The sound of: a large crowd, aimlessly waiting for the show to start. A warm-up act who is trying too hard to draw attention to himself. A loud, boorish man chanting to his disciples. A trio of girls giggling fiercely. An older couple hooting away. A circle of kids engrossed in a TCG. A family, singing and playing banjos, for some reason. A dude who brought his boombox and aims to compete with the warm-up act. A gazillion gnats. Rain on the roof. Large men and women galumphing across the catwalks above. Two drunken hobos fighting. A shrill harpy on a cell phone. A buisnessman on a bluetooth. The recipients of both those phonecalls, heard through the tinny speakers. Bongo drums, emanating from somewhere in the back. Protesters, ringing the stadium and chanting moronic slogans. Two older gentlemen chatting away, oblivious to the outside world. A gay guy loudly trying and failing to hook up with every guy in the stadium. Tailgaters that appear to have gotten the wrong address, all chewing and burping and crackling their grill. A girl, alone, reading her book and sighing. The sond of feedback from half-constructed audio setups. Construction from the skyscraper across the street. Some woman loudly gushing about the band that’s supposed to play. Two lovers, making out. Actually, make that 200. Not all pairs. Some farther along than others. A reserved gentlemen repeatedly asking them to please stop. His wife, repeatedly sniffing at their crass behavior. 37,918 children, either laughing, playing, shouting, talking, crying, or shrieking. And a helicoptor, passing way way too low for no good reason. All coming from a state-of-the-art surround sound system, playing at a perfectly normal volume setting, such that it’s almost like you’re there, man. But no visuals, no smells, no sensory elements other than the casual chaos, the unthinkably cacophonous sounds.

It would be wallpapered with composite sketches and there would be roaches. Ugh.

And one prim English gentleman repeating in a monotone: "Number nine . . . number nine . . . "
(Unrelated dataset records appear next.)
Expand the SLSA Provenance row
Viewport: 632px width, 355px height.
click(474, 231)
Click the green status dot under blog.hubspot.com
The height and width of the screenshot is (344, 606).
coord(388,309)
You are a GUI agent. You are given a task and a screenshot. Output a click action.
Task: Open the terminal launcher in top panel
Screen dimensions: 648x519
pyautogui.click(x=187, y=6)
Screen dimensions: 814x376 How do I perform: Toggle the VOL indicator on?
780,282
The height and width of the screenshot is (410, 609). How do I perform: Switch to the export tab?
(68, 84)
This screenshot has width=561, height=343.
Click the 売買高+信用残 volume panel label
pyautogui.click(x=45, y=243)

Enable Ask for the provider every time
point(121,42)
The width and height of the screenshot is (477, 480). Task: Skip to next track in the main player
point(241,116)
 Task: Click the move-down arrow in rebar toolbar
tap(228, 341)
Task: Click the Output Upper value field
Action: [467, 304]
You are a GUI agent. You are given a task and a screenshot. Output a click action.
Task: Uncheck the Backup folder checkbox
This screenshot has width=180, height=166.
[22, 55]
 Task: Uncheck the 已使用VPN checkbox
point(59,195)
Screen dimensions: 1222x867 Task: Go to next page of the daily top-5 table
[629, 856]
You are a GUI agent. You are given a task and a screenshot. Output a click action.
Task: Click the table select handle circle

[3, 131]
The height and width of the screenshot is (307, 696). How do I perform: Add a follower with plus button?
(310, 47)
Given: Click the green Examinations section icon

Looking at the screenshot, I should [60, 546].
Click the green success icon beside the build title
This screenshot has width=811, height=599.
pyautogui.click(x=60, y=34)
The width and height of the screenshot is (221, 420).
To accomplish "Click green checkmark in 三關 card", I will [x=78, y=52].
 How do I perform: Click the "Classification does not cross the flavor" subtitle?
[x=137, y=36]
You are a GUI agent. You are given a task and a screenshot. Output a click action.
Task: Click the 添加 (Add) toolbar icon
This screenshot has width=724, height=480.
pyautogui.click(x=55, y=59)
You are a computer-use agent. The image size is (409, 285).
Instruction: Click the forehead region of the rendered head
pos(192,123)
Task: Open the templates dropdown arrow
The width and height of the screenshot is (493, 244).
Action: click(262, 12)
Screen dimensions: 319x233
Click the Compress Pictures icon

soo…basically your Room 101 is the All Points West festival in Jersey City, NJ?

Spiders. On me.

I don’t think it’s prudent to tell my Room 101 to a bunch of Dopers. :slight_smile:

Fire. Lots of fire.

BTW - supposedly, there was an East German Stasi chief with a decidedly warped sense of humor - a fan of Orwell’s work, he insisted that his own office be designated as Room 101. Cite: http://www.williamgibsonbooks.com/blog/2007_03_01_archive.asp#1502984950657049331

My nightmare involves mandatory cheese, smoking, and stupidity.

Why not? Will penis ensue? :wink: I kid because I love.

My room would have spiders. Eeesh.

Honestly, I don’t know what my Room 101 is. Something so dark and scary that I would push my love in front of me? Sure, I’m afraid of maggots, and of centipedes, but I have dealt with both when I had to. I certainly feel my hair raising on end when I see one, but unreasoning terror? Not sure about that one.

Acid maybe, since I have seen and heard too many stories of women being burned by it. Or repeated, savage rape, maybe - another terror.

But I probably won’t know until it happens. Maybe I got stung by a bee when I was 7 months old, and my subconscious has never forgotten the terror of it. Who knows?

I can think of lots of things that I am afraid of, but nothing that could make me put my child in my place. I am not saying I could withstand horror/torture without giving up secrets or going crazy or whatever, but I would rather die than know my own child is being tortured because of me.

What if giving up your child for torture is your Room 101? Does your head explode with irony?

Clowns. I HATE clowns.

Yes, then it does. So I guess if you put me in a room and then told me my kid was being tortured and showed me video of it, that would be my room 101. Although then I wouldn’t be able to give him up to take my place anyway, so…yes, then my head explodes, which is just as well.